Stored items
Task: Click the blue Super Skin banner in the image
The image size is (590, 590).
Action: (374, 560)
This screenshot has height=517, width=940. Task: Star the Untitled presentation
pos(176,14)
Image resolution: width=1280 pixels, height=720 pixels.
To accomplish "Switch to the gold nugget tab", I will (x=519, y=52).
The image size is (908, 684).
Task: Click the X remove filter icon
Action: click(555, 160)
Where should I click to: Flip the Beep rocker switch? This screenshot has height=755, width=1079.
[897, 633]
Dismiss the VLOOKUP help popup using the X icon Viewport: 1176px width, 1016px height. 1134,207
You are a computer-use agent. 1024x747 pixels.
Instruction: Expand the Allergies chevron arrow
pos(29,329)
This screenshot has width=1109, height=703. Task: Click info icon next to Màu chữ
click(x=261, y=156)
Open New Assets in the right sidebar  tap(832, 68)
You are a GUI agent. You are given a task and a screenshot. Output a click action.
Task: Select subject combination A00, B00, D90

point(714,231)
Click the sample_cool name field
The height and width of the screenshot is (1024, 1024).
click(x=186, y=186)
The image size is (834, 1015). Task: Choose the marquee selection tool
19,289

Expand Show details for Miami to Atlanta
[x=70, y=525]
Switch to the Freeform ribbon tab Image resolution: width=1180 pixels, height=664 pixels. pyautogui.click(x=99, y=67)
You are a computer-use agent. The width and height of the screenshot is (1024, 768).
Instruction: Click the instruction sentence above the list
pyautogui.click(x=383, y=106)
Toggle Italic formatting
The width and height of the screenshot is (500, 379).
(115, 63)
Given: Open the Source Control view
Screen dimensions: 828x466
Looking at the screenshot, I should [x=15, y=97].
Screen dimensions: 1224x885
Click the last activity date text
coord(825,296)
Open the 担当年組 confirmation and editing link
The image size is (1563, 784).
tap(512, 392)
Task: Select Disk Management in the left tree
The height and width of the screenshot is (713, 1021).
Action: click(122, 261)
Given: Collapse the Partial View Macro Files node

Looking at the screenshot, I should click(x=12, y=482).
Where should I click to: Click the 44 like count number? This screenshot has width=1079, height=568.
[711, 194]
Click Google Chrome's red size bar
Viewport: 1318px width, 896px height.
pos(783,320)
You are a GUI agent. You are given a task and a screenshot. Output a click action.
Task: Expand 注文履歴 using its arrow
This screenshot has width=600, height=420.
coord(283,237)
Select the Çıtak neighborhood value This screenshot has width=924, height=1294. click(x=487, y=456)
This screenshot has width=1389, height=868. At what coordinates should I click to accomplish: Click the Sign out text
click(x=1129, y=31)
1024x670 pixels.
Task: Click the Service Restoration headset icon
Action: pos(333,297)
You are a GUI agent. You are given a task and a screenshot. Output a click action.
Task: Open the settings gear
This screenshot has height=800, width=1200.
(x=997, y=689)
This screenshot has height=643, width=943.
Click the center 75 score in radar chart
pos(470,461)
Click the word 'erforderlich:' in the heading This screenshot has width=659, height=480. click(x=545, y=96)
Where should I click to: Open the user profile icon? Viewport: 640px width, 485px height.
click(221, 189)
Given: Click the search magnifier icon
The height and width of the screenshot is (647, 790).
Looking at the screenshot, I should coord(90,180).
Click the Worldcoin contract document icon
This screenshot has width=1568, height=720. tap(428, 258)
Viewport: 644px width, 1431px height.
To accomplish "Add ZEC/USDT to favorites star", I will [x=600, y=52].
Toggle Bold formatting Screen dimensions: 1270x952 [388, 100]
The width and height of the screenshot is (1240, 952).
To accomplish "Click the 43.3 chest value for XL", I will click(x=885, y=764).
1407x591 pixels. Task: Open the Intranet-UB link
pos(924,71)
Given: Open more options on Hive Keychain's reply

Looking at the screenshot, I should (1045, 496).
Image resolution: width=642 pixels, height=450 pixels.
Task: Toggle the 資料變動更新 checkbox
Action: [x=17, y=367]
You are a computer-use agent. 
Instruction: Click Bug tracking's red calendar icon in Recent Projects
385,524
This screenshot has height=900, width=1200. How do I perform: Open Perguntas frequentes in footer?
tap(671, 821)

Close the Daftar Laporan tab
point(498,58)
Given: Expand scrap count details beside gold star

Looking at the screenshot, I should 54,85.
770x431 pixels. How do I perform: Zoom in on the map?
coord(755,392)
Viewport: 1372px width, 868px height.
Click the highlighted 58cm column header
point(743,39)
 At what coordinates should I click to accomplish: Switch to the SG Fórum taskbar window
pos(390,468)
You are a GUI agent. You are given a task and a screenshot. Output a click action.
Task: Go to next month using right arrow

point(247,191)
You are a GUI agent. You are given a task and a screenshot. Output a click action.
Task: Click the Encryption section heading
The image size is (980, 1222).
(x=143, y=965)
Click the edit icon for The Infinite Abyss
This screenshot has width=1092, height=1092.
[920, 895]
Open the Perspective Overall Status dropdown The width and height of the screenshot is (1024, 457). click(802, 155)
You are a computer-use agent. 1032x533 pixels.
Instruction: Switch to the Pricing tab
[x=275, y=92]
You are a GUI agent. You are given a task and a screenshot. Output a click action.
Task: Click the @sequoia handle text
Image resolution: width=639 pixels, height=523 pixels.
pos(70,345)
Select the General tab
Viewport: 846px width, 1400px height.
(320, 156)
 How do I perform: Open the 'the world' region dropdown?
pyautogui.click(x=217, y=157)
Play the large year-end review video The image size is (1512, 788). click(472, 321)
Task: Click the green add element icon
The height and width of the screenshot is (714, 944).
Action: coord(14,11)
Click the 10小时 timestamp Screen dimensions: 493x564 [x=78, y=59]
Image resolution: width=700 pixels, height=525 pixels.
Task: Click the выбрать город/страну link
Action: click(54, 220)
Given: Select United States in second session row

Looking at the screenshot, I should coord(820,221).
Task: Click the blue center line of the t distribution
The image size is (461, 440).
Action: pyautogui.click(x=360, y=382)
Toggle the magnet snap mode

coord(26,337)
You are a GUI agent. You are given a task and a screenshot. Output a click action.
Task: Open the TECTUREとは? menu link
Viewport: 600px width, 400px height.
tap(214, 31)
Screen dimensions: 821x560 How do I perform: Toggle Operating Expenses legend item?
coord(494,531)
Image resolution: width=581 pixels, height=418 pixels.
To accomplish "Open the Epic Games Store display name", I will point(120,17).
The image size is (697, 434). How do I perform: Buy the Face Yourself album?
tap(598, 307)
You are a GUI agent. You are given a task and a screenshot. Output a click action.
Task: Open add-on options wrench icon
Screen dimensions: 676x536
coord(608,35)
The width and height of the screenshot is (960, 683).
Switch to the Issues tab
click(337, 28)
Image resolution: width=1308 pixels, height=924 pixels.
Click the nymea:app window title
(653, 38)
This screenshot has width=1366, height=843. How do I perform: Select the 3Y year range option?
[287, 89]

Exercise objective: Every record above must be repeated word for word.

Finished exercise:
Task: Click the blue Super Skin banner in the image
The image size is (590, 590).
Action: (374, 560)
This screenshot has height=517, width=940. Task: Star the Untitled presentation
pos(176,14)
Image resolution: width=1280 pixels, height=720 pixels.
To accomplish "Switch to the gold nugget tab", I will (x=519, y=52).
The image size is (908, 684).
Task: Click the X remove filter icon
Action: click(555, 160)
Where should I click to: Flip the Beep rocker switch? This screenshot has height=755, width=1079.
[897, 633]
Dismiss the VLOOKUP help popup using the X icon Viewport: 1176px width, 1016px height. 1134,207
You are a computer-use agent. 1024x747 pixels.
Instruction: Expand the Allergies chevron arrow
pos(29,329)
This screenshot has width=1109, height=703. Task: Click info icon next to Màu chữ
click(x=261, y=156)
Open New Assets in the right sidebar  tap(832, 68)
You are a GUI agent. You are given a task and a screenshot. Output a click action.
Task: Select subject combination A00, B00, D90

point(714,231)
Click the sample_cool name field
The height and width of the screenshot is (1024, 1024).
click(x=186, y=186)
The image size is (834, 1015). Task: Choose the marquee selection tool
19,289

Expand Show details for Miami to Atlanta
[x=70, y=525]
Switch to the Freeform ribbon tab Image resolution: width=1180 pixels, height=664 pixels. pyautogui.click(x=99, y=67)
You are a computer-use agent. The width and height of the screenshot is (1024, 768).
Instruction: Click the instruction sentence above the list
pyautogui.click(x=383, y=106)
Toggle Italic formatting
The width and height of the screenshot is (500, 379).
(115, 63)
Given: Open the Source Control view
Screen dimensions: 828x466
Looking at the screenshot, I should [x=15, y=97].
Screen dimensions: 1224x885
Click the last activity date text
coord(825,296)
Open the 担当年組 confirmation and editing link
The image size is (1563, 784).
tap(512, 392)
Task: Select Disk Management in the left tree
The height and width of the screenshot is (713, 1021).
Action: click(122, 261)
Given: Collapse the Partial View Macro Files node

Looking at the screenshot, I should click(x=12, y=482).
Where should I click to: Click the 44 like count number? This screenshot has width=1079, height=568.
[711, 194]
Click Google Chrome's red size bar
Viewport: 1318px width, 896px height.
pos(783,320)
You are a GUI agent. You are given a task and a screenshot. Output a click action.
Task: Expand 注文履歴 using its arrow
This screenshot has width=600, height=420.
coord(283,237)
Select the Çıtak neighborhood value This screenshot has width=924, height=1294. click(x=487, y=456)
This screenshot has width=1389, height=868. At what coordinates should I click to accomplish: Click the Sign out text
click(x=1129, y=31)
1024x670 pixels.
Task: Click the Service Restoration headset icon
Action: pos(333,297)
You are a GUI agent. You are given a task and a screenshot. Output a click action.
Task: Open the settings gear
This screenshot has height=800, width=1200.
(x=997, y=689)
This screenshot has height=643, width=943.
Click the center 75 score in radar chart
pos(470,461)
Click the word 'erforderlich:' in the heading This screenshot has width=659, height=480. click(x=545, y=96)
Where should I click to: Open the user profile icon? Viewport: 640px width, 485px height.
click(221, 189)
Given: Click the search magnifier icon
The height and width of the screenshot is (647, 790).
Looking at the screenshot, I should coord(90,180).
Click the Worldcoin contract document icon
This screenshot has width=1568, height=720. tap(428, 258)
Viewport: 644px width, 1431px height.
To accomplish "Add ZEC/USDT to favorites star", I will [x=600, y=52].
Toggle Bold formatting Screen dimensions: 1270x952 [388, 100]
The width and height of the screenshot is (1240, 952).
To accomplish "Click the 43.3 chest value for XL", I will click(x=885, y=764).
1407x591 pixels. Task: Open the Intranet-UB link
pos(924,71)
Given: Open more options on Hive Keychain's reply

Looking at the screenshot, I should (1045, 496).
Image resolution: width=642 pixels, height=450 pixels.
Task: Toggle the 資料變動更新 checkbox
Action: [x=17, y=367]
You are a computer-use agent. 
Instruction: Click Bug tracking's red calendar icon in Recent Projects
385,524
This screenshot has height=900, width=1200. How do I perform: Open Perguntas frequentes in footer?
tap(671, 821)

Close the Daftar Laporan tab
point(498,58)
Given: Expand scrap count details beside gold star

Looking at the screenshot, I should 54,85.
770x431 pixels. How do I perform: Zoom in on the map?
coord(755,392)
Viewport: 1372px width, 868px height.
Click the highlighted 58cm column header
point(743,39)
 At what coordinates should I click to accomplish: Switch to the SG Fórum taskbar window
pos(390,468)
You are a GUI agent. You are given a task and a screenshot. Output a click action.
Task: Go to next month using right arrow

point(247,191)
You are a GUI agent. You are given a task and a screenshot. Output a click action.
Task: Click the Encryption section heading
The image size is (980, 1222).
(x=143, y=965)
Click the edit icon for The Infinite Abyss
This screenshot has width=1092, height=1092.
[920, 895]
Open the Perspective Overall Status dropdown The width and height of the screenshot is (1024, 457). click(802, 155)
You are a computer-use agent. 1032x533 pixels.
Instruction: Switch to the Pricing tab
[x=275, y=92]
You are a GUI agent. You are given a task and a screenshot. Output a click action.
Task: Click the @sequoia handle text
Image resolution: width=639 pixels, height=523 pixels.
pos(70,345)
Select the General tab
Viewport: 846px width, 1400px height.
(320, 156)
 How do I perform: Open the 'the world' region dropdown?
pyautogui.click(x=217, y=157)
Play the large year-end review video The image size is (1512, 788). click(472, 321)
Task: Click the green add element icon
The height and width of the screenshot is (714, 944).
Action: coord(14,11)
Click the 10小时 timestamp Screen dimensions: 493x564 [x=78, y=59]
Image resolution: width=700 pixels, height=525 pixels.
Task: Click the выбрать город/страну link
Action: click(54, 220)
Given: Select United States in second session row

Looking at the screenshot, I should coord(820,221).
Task: Click the blue center line of the t distribution
The image size is (461, 440).
Action: pyautogui.click(x=360, y=382)
Toggle the magnet snap mode

coord(26,337)
You are a GUI agent. You are given a task and a screenshot. Output a click action.
Task: Open the TECTUREとは? menu link
Viewport: 600px width, 400px height.
tap(214, 31)
Screen dimensions: 821x560 How do I perform: Toggle Operating Expenses legend item?
coord(494,531)
Image resolution: width=581 pixels, height=418 pixels.
To accomplish "Open the Epic Games Store display name", I will point(120,17).
The image size is (697, 434). How do I perform: Buy the Face Yourself album?
tap(598, 307)
You are a GUI agent. You are given a task and a screenshot. Output a click action.
Task: Open add-on options wrench icon
Screen dimensions: 676x536
coord(608,35)
The width and height of the screenshot is (960, 683).
Switch to the Issues tab
click(337, 28)
Image resolution: width=1308 pixels, height=924 pixels.
Click the nymea:app window title
(653, 38)
This screenshot has width=1366, height=843. How do I perform: Select the 3Y year range option?
[287, 89]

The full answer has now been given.